Leah Enter, another MPIRG task force leader, said St. Paul has been a “very receptive area.”

“It is a harder area of campus to get to but that doesn’t mean that it’s a place that should be ignored,” she said. “They need to be reached out to as well.”

Neither the University College Republicans nor the College Democrats spend much time on campus, said leaders from both groups.

Matthew Novak, vice president of the College Republicans, said the group has considered reaching out to students on the St. Paul campus but doesn’t have definite plans to get them involved.

He said he doesn’t want students living in St. Paul to feel alienated, though.

“It’s kind of unfortunate that a lot of groups are based over here [on East Bank],” Novak said. “Students that are primarily on the St. Paul campus are still students.”

The College Democrats have spent most of the semester coordinating with other Minneapolis campus-based student groups and promoting voter registration in student apartments in Minneapolis, group President Jeremy Reichenberger said.

He said the group will try to focus on voter registration in St. Paul before Election Day, talking to students about recruitment at Bailey Hall and the bus stop outside of the St. Paul Student Center. 

“We’re definitely hoping to be able to get out there with these last couple weeks and reach out to students over there.”

Reaching out

The word “Shalom” greets students walking past 1521 University Avenue, home of Hillel, the Jewish Student Center at the University.

Though its location is most accessible to frequenters of Fraternity Row and the Knoll Area, Hillel also works to involve students on the St. Paul campus.

“It’s a priority of Hillel to reach out to all students, and that includes students who live on the St. Paul campus,” said Shira Olson, a Hillel intern. “It shouldn’t steer anyone away from becoming involved in any organization just because they’re living over in St. Paul.”

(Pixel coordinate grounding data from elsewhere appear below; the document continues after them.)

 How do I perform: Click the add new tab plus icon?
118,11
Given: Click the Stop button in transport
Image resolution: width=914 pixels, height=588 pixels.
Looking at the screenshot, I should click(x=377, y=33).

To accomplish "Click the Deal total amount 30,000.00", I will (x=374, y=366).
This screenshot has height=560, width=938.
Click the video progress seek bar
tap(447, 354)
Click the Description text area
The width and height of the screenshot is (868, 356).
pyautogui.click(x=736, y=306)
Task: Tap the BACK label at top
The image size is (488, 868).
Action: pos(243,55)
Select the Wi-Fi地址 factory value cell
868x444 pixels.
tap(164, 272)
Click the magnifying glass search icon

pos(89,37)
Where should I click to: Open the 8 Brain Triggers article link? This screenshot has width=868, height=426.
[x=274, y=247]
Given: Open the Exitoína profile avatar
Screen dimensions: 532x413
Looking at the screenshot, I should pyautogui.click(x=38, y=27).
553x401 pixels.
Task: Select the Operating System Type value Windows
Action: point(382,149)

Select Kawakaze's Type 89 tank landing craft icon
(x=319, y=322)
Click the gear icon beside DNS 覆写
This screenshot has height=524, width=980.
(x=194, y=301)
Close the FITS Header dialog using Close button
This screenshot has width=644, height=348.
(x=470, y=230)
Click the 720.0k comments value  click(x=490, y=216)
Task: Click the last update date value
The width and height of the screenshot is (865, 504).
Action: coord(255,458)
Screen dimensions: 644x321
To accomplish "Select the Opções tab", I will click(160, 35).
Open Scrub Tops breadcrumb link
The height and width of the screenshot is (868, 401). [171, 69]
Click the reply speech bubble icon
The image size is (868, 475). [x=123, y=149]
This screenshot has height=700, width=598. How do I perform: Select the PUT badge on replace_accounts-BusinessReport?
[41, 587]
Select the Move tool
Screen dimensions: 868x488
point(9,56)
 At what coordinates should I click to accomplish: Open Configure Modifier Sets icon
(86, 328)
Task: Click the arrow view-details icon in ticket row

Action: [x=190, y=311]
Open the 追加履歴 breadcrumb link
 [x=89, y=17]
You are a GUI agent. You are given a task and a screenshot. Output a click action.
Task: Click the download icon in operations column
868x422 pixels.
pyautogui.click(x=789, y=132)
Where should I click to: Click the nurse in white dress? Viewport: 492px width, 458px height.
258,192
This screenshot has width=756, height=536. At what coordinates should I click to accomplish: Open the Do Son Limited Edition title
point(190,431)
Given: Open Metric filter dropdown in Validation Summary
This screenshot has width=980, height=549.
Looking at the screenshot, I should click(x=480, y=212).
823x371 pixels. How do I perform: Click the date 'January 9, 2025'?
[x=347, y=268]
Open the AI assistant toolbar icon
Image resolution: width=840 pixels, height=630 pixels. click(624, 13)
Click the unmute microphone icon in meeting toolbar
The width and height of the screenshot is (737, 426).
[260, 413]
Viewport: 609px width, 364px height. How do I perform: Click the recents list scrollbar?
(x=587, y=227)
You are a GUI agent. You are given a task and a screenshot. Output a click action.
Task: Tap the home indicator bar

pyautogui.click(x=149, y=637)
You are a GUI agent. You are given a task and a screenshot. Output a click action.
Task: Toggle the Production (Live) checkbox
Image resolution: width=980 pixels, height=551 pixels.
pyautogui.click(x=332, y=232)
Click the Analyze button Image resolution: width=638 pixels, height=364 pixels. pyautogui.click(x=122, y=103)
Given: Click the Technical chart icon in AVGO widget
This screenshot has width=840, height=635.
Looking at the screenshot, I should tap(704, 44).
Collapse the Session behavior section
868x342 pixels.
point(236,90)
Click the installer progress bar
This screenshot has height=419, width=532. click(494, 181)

As students living in St. Paul become interested in the group, older members volunteer to ride the Campus Connector from St. Paul to Hillel with them to show interested students how to get there.

“It’s something super small,” Olson said, “but can be really helpful in terms of walking in the door and feeling like, ‘I know where I’m going, I know what I’m doing.’”

She said the group also sends holiday care packages to Minneapolis and St. Paul students during Jewish holidays to remind them that they’re always welcome.

Many St. Paul students remain involved in Hillel despite the distance, she said.

“Maybe they’re not coming to the building, maybe they can’t get here all the time, [but] we’re still saying hi and reaching out to all students, whether they are in St. Paul or not in St. Paul.”

Minnesota School of Witchcraft and Wizardry, a University student group, is working to ensure every “Harry Potter” fan has the chance to become involved, said group President Nicole Kasinski.

The group has been present at Gophers After Dark events at the St. Paul Student Center, Kasinski said, doing “Harry Potter” face painting and art for anyone interested.

Though the group has a fun focus, Kasinski said it’s serious about reversing “the stereotype of St. Paul students being kind of
secluded.”

“It’s important to get them involved in things so they don’t feel left out of campus.”